» **YOUR ASSIGNMENT**: Copy out every line holding the string "computer" from the records below.

--- DATASET ---

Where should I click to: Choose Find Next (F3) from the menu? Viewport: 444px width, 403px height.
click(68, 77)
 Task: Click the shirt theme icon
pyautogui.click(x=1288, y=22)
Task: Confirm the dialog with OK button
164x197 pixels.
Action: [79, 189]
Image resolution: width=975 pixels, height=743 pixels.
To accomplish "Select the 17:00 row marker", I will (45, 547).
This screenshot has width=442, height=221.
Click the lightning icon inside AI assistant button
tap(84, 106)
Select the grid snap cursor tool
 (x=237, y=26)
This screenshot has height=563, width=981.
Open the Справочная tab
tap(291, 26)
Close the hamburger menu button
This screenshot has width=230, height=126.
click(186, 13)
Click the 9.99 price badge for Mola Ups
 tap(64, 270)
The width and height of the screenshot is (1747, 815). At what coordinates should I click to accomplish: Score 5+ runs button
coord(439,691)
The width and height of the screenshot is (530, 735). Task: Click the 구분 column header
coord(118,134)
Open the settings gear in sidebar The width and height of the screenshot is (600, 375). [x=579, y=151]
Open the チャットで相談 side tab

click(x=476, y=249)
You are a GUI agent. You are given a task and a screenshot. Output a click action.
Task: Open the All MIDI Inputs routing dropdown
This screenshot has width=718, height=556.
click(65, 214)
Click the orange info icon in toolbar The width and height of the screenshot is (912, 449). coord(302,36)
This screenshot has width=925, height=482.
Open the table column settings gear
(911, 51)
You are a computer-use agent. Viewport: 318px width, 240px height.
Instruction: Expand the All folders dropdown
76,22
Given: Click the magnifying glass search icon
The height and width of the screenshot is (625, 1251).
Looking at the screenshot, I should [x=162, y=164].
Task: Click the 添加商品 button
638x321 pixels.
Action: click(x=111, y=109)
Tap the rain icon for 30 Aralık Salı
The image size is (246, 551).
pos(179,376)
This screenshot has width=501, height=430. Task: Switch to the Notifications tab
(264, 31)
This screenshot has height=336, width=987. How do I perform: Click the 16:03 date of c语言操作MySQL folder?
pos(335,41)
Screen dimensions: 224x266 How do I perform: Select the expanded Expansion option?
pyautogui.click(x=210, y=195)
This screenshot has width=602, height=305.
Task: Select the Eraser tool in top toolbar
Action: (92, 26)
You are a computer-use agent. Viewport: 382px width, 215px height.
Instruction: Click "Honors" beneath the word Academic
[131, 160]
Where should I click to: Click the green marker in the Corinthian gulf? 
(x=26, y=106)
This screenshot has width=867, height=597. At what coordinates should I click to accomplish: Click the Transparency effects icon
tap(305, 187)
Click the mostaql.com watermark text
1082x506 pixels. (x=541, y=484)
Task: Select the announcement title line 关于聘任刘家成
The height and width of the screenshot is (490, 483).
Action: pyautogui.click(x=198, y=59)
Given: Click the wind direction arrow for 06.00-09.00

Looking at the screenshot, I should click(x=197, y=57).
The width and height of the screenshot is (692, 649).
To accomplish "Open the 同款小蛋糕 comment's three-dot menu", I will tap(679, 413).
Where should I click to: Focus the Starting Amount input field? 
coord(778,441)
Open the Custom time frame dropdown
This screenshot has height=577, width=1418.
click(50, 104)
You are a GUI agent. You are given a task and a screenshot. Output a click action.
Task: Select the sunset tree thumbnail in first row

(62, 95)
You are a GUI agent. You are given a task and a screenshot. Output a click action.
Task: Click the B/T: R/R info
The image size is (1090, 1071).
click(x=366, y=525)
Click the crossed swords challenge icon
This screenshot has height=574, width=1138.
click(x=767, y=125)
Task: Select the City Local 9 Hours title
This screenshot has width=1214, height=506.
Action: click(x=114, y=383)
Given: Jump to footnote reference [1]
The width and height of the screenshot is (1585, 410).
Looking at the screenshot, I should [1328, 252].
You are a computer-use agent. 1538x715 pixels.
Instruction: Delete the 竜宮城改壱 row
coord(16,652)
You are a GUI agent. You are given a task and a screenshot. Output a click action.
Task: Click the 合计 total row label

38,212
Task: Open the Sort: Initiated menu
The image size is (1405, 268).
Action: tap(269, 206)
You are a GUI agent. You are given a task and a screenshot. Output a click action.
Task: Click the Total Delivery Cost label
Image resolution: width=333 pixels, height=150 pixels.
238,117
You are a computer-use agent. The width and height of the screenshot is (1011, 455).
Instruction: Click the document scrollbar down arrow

---

» **RESPONSE TO THIS TASK**:
You are a computer-use agent. Viewport: 318px width, 240px height.
You are a computer-use agent. Viewport: 382px width, 215px height.
You are a computer-use agent. 1538x715 pixels.
You are a computer-use agent. The width and height of the screenshot is (1011, 455).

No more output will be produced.